§ RECORD SET:
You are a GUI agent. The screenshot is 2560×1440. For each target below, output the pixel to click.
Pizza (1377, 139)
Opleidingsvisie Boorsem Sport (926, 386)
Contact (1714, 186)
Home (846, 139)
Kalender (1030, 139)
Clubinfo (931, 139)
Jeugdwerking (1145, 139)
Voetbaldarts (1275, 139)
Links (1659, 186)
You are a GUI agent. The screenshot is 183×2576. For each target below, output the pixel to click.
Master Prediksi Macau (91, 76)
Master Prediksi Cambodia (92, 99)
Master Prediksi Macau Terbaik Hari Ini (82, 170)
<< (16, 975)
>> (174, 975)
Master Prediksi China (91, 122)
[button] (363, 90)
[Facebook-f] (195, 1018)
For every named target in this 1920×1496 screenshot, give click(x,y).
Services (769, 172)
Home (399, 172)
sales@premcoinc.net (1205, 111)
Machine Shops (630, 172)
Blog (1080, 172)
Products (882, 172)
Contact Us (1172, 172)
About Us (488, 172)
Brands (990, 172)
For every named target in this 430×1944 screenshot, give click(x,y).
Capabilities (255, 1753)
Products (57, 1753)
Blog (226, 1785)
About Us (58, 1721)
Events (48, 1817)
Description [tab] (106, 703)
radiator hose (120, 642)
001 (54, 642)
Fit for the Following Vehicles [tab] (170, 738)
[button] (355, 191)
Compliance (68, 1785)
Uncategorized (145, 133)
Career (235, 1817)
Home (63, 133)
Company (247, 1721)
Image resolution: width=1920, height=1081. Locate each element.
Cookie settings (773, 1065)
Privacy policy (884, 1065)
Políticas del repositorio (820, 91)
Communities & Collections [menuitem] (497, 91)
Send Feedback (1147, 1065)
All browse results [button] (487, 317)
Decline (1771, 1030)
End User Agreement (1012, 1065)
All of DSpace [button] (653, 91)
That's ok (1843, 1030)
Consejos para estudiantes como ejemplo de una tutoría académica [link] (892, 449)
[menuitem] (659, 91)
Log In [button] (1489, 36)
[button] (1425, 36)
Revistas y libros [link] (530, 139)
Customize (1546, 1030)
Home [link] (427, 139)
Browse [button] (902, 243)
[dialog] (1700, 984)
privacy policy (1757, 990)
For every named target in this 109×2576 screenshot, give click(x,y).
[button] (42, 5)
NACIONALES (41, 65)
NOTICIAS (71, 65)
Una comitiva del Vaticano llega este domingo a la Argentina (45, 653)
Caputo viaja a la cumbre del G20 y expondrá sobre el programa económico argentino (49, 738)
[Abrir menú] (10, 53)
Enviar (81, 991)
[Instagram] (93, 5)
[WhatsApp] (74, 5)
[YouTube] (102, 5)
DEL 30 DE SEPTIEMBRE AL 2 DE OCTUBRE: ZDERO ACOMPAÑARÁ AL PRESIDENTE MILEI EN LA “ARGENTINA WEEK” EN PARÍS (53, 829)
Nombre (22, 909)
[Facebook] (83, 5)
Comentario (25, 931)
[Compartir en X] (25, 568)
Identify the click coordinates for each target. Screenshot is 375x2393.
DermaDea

§ WHAT IS EXPECTED:
Write down, word for word, the lines above from the one containing "About Us (58, 1721)" through the one containing "Home (63, 133)", both ends included.

§ TASK RESULT:
About Us (58, 1721)
Events (48, 1817)
Description [tab] (106, 703)
radiator hose (120, 642)
001 (54, 642)
Fit for the Following Vehicles [tab] (170, 738)
[button] (355, 191)
Compliance (68, 1785)
Uncategorized (145, 133)
Career (235, 1817)
Home (63, 133)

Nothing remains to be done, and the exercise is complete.